It’s no longer NPS, now it’s BAI - how word-of-mouse replaced the word-of-mouthAugust 2014
Marketers have long been tormented by the answer to the question of how their brand is assessed. Over 10 years ago F. Reichheld of Bain & Co. published an article in the Harvard Business Review which has revolutionized the measurement of consumer satisfaction with the brand (applied mainly to services.) Today, search is on for new solutions to this age-old problem.
Index introduced by Reichheld, called “net promoter score” (NPS) has one major advantage: it can be easily calculated. On the question directed at current customers "how likely would you recommend our brand / company to your friends and family?" they reply indicating the number on a scale from 0 (very low) to 10 (very high). Now You only have to subtract from the summed percentage of indications on the numbers 9 and 10 (the so-called "promoters") the accumulated percentage of indications on numbers from 0 to 6 (the so-called "destructors") to get the NPS value. It is assumed that if the value exceeds 50, then the brand has really satisfied, loyal customers, who become its advocates.
Nowadays we live in a time when consumers turn for advice on "what to buy" not only directly to their friends, but also tend to consult their intentions on Internet forums. A large consumer survey (32,000 respondents in the United States and four European countries: France, Germany, Great Britain and Spain) by Boston Consulting Group completed a year ago shows that before buying, especially expensive and important (for the consumer) product roughly two thirds of respondents turn for advice to family and friends and half consults on internet forums. Worth emphasizing is that the percentage is (depending on country) twice or even ten times greater than the percentage of consumers seeking advice in traditional media!

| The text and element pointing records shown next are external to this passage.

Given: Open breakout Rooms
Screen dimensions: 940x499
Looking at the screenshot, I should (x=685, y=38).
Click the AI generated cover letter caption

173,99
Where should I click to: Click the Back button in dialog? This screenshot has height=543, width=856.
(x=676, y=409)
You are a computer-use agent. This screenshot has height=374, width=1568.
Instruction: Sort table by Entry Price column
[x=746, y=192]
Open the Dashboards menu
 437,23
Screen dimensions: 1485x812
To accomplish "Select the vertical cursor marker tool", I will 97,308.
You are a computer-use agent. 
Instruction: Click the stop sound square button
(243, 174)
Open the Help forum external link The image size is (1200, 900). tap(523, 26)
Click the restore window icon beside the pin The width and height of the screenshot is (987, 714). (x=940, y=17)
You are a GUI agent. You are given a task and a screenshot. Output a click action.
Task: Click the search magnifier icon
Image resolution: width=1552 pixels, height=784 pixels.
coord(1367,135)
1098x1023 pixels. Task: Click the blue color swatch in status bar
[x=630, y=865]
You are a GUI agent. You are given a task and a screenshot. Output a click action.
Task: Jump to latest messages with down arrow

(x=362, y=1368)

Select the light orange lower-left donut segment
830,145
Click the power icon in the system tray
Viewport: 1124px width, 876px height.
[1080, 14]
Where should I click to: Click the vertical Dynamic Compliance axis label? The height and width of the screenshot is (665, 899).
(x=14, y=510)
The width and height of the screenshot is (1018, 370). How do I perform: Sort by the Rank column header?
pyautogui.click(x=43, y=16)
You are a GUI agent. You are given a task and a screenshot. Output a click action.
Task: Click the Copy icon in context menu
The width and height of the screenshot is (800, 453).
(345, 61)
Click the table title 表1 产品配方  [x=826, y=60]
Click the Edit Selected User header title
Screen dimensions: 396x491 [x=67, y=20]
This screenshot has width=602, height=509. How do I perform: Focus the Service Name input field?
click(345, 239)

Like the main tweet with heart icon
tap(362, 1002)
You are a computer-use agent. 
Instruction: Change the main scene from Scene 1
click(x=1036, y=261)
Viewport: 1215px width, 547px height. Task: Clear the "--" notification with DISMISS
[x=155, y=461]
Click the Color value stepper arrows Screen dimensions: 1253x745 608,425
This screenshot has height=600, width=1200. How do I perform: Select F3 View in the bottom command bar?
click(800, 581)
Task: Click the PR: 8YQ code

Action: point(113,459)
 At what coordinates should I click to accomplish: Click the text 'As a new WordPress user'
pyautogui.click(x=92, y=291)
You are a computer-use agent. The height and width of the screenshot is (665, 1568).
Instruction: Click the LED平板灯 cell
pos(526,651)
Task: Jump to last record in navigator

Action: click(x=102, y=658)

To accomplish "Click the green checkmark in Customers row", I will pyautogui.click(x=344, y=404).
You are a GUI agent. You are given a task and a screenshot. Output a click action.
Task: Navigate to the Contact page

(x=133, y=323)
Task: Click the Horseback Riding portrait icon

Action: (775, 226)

Enriched with this knowledge BCG consultants therefore propose a new indicator: BAI which stands for “brand advocacy index”. It is based on referrals actually granted to brand and also negative opinions, additionally regardless of whether they come from current or former brand customers (or even those consumers who have had only short experience with the brand or judge it solely on the basis of the attributes of the offer). For the calculation of the BAI You need to subtract from cumulative percentage of positive recommendations for the brand (regardless of whether they were spontaneous or appeared in response to someone's question) the total percentage of critical opinion. And here we encounter a problem. Sometimes we find the opinions that are ambiguous. The consumer indicates both the advantages and disadvantages of the offer, not always giving a clear advice of "buy or not to buy". Nevertheless, BCG analysis (over 300 brands in 12 categories) show a very strong correlation between value of the BAI index and increase of brand’s revenues. For example, the growth rate of sales of smartphones brands with the highest rates of BAI is almost twice as high as those brands with the lowest levels of BAI index. As we can see, the relative level of BAI for a particular brand has a real impact on market success.
Conclusion that comes from this is clear. If you already have created a brand, You should fight for a positive recommendations on the Web. If the brand is in the making, look for the best brands (with the highest rates of BAI) for inspiration and try to understand what is it that attracts their customers mostly. Ear sensitive to the needs of the consumers certainly helps in effectively creating a new brand.